Kidney Outcomes in Patients With Nonalbuminuric DKD

Nonalbuminuric diabetic kidney disease (DKD) has become the prevailing phenotype of DKD. Qiao Jin, MSc, and colleagues, including representatives from the Hong Kong Diabetes Biobank Study Group, conducted a multicenter prospective cohort study designed to compare the risk of adverse outcomes among patients with nonalbuminuric DKD versus patients with other DKD phenotypes. Results were reported in the American Journal of Kidney Diseases [2022;80(2):196-206]

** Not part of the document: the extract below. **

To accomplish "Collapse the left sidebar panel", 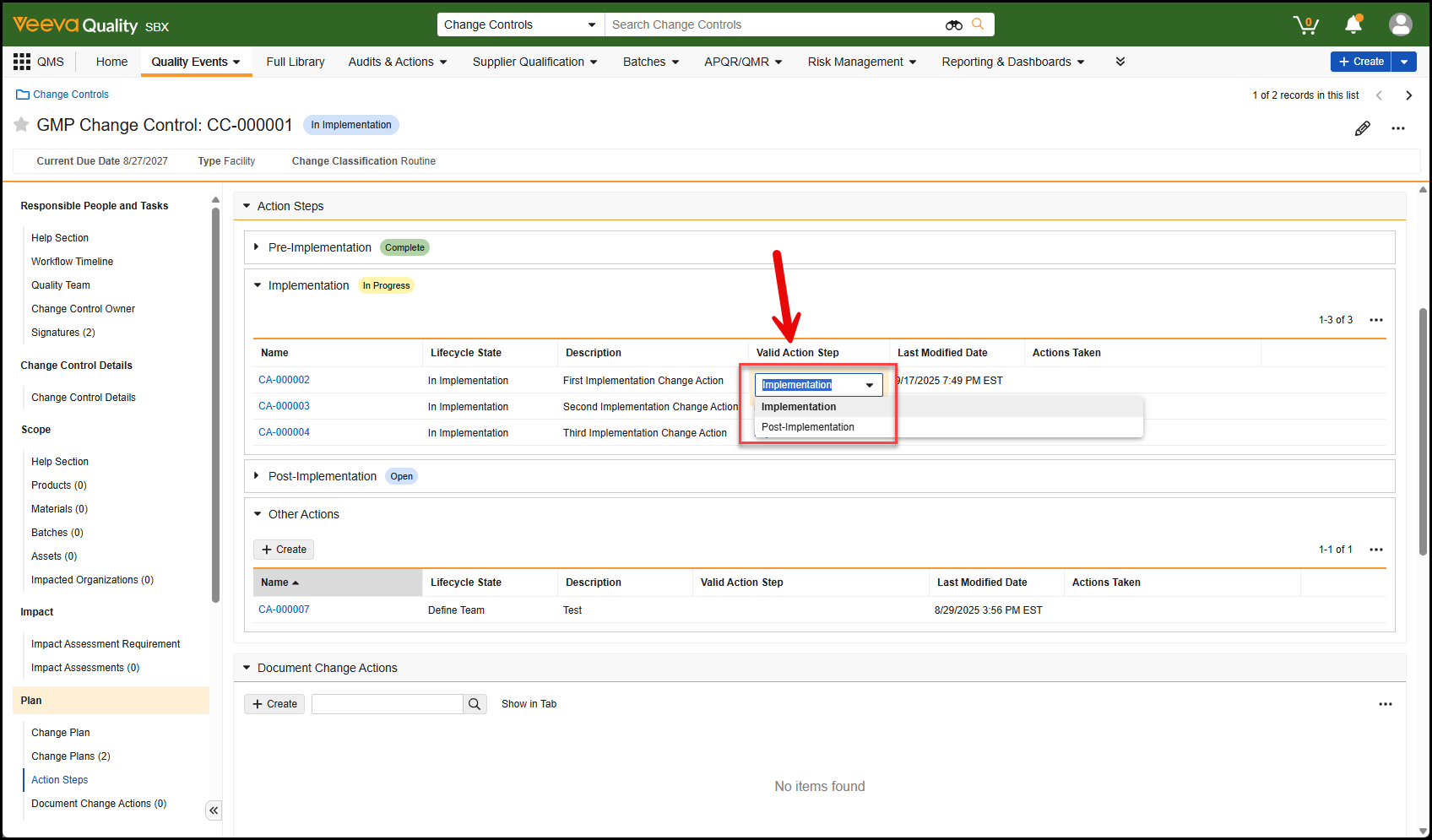I will 214,810.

Participants were 19 025 Chinese adults with type 2 diabetes who were enrolled in the Hong Kong Diabetes Biobank. The outcomes of interest were all-cause mortality, cardiovascular disease events, hospitalization for heart failure, and progression of chronic kidney disease, defined as incident kidney failure or sustained reduction in estimated glomerular filtration rate (eGFR) ≥40%

The relative risks of death, cardiovascular disease, hospitalization for heart failure, and CKD progression were estimated using multivariable Cox proportional or cause-specific hazards models; multiple imputation was used for missing covariates.

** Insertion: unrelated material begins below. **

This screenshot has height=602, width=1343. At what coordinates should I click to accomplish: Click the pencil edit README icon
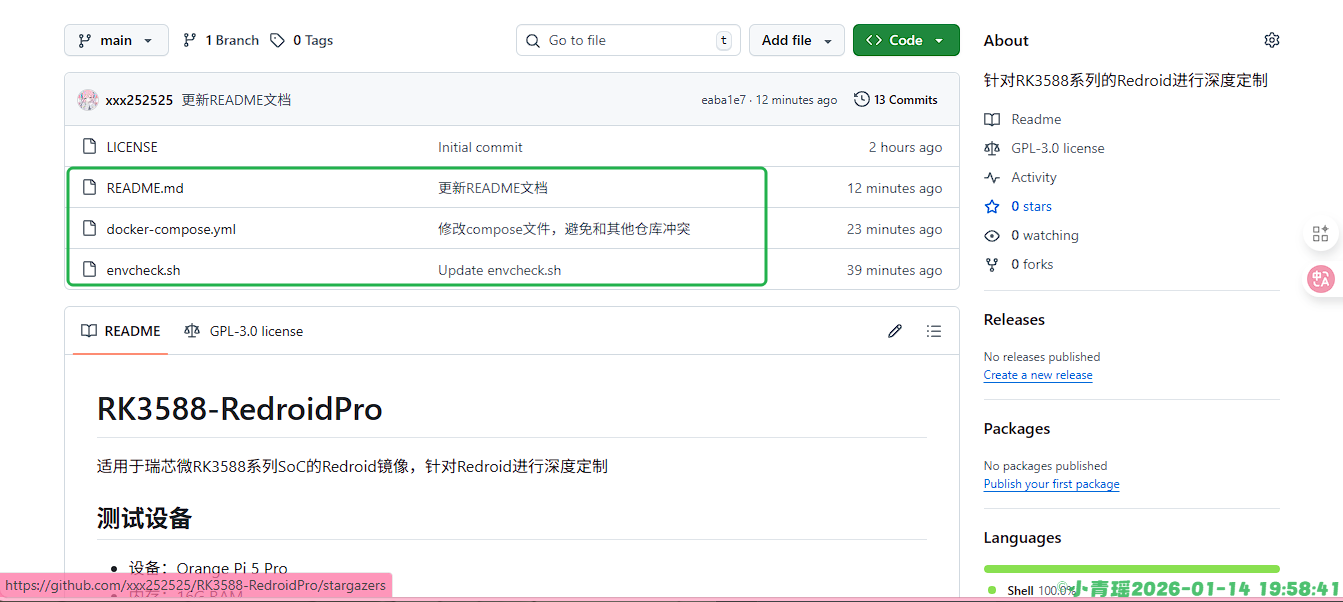[x=895, y=331]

Mean age was 61.1 years, 58.3% were male, and mean duration of diabetes was 11.1 years. During 54,260 person-years of follow-up, there were 438 deaths, 1076 cardiovascular disease events, 298 hospitalizations for heart failure, and 1161 episodes of CKD progression. Compared with the subgroup without DKD, the subgroup with decreased eGFR without albuminuria had increased risks of all-cause mortality (hazard ratio [HR], 1.59; 95% CI, 1.04-2.44), hospitalization for heart failure (HR, 3.08; 95% CI, 1.82-5.21), and progression of CKD (HR, 2.37; 95% CI, 1.63-3.43); there was no significant difference in the risk of cardiovascular disease.

Among participants with albuminuria with or without decreased eGFR, the risks of death, cardiovascular disease, hospitalization for heart failure, and progression of CKD were higher.

In conclusion, the authors said, “Nonalbuminuric DKD was associated with higher risks of hospitalization for heart failure and of CKD progression than no DKD, regardless of baseline eGFR.”